To prevent further abuse, you decide to update the autograder again to provide just enough feedback so that students aren't completely stuck, but not too much feedback that they can easily game the system. To do so, update the autograder in the following way. Instead of displaying detailed information for each failed test case, the autograder now display the following summary information:
Passed: test_name_1, test_name_2, ...
Failed: test_name_3, test_name_4, ...
First failed test case:
Expected: <expected output>
Actual: <actual output>
Update the dummy assignment with your new autograder, and test it by submitting the same dummy solution.py file as before.
Task 4
Since the autograder doesn't show the input for each test case anymore, it's impossible for students to hardcode the test cases in their submission anymore... or is it?
In this task, you will try to hack a similar autograder, and show that you can still hardcode the test cases in your submission and get a perfect score without actually solving the problem.
Specifically, in the CS 501 Gradescope course, Junrui has created a dummy assignment called "Autograder Hacking (Task 4)". The autograder for this assignment accepts a solution.py file that must implement the following function:
def foo(x: string) -> int:
# Your code here
However, Junrui is not gonna tell you what foo is supposed to do.
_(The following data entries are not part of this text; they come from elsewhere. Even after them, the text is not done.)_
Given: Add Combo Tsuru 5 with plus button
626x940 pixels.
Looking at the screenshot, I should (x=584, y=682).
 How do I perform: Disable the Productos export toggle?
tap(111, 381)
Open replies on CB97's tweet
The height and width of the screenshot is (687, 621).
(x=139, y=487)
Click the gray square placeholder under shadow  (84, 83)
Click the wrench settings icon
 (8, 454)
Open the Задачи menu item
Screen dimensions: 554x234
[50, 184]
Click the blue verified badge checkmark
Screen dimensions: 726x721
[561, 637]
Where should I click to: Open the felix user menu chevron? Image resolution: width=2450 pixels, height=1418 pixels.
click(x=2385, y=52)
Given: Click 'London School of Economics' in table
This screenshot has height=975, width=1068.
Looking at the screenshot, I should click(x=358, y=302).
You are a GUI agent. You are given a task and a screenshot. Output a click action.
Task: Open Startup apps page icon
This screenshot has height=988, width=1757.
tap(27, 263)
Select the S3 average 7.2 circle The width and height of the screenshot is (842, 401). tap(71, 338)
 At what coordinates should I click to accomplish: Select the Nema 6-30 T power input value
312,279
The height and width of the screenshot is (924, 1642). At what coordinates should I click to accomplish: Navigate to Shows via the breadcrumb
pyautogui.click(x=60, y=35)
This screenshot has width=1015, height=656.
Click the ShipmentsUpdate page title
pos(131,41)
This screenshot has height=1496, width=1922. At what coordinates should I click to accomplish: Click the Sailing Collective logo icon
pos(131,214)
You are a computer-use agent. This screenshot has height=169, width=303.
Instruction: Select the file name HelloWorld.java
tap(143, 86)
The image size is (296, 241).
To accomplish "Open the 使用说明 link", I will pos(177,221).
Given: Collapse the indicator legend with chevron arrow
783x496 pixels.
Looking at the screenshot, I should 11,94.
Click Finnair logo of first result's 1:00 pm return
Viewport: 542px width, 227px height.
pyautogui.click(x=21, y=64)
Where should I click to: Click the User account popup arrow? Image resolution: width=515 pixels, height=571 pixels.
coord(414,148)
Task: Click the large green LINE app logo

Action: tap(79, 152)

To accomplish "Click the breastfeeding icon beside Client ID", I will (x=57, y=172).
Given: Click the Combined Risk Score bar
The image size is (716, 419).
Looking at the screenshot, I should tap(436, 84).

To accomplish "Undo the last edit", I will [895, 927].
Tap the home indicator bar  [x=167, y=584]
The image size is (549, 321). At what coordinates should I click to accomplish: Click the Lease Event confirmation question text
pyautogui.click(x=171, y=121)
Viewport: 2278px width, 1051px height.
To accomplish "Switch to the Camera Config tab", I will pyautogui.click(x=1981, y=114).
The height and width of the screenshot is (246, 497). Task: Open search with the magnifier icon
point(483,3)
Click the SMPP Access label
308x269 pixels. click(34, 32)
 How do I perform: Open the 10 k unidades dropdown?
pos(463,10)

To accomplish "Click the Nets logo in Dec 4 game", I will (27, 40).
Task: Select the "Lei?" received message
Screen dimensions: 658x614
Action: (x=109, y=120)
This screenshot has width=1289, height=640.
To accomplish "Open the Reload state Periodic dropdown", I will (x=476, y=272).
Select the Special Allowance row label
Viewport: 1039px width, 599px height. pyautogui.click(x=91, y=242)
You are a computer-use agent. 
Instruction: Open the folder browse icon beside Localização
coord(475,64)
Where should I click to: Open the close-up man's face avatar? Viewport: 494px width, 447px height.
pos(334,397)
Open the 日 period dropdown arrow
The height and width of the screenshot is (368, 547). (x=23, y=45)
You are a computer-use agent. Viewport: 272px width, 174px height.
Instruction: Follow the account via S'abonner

Your task is to achieve perfect score on this assignment without knowing what the autograder checks.
Hint
Submit a dummy file and observe the output of the autograder.Once you complete this task, think about how you would prevent similar exploits in your own autograders.
Task 5
After completing Tasks 4, you become disillusioned with autograders. You sense that no matter how hard you try to design a good autograder, a motivated student can always find a way to game the system. You decide to give up, become the bad guy, and provide no feedback in the autograder beyond printing out names of passed and failed test cases. After doing so, the Piazza forum is flooded with questions like this:
Hi
, I can't pass
test_1,test_8, andtest_10. Can you please tell me what those tests are supposed to check? I really need to graduate this quarter and this is the last course I need to take.--Anonymous Poet
Then, you spend tens of hours each week trying to distill the essence of each test case into a cryptic poem, hoping that the students will be able to decipher the poems and fix their code.
The quarter passes, and you feel exhausted. You reflect on your experience, and wonder:
Is this really what teaching is all about?
Is this really what learning is all about?
Why is testing so hard?
Think about these questions, and write down your thoughts. Concretely, how would you design autograders that strike the right balance between providing meaningful feedback to students and ensuring the integrity of the grading process?
How to Submit Your Work
Submit a zip file containing what you did for each task to the "Autograder Lab" assignment on Canvas. Your zip file should contain the following files:
task1/: A directory containing your updated autograder for Task 1.task2.txt: A text file containing your thoughts for Task 2.task3/: A directory containing your updated autograder for Task 3.solution_task4.py: A Python file containing your solution for Task 4.task5.txt: A text file containing your thoughts for Task 5.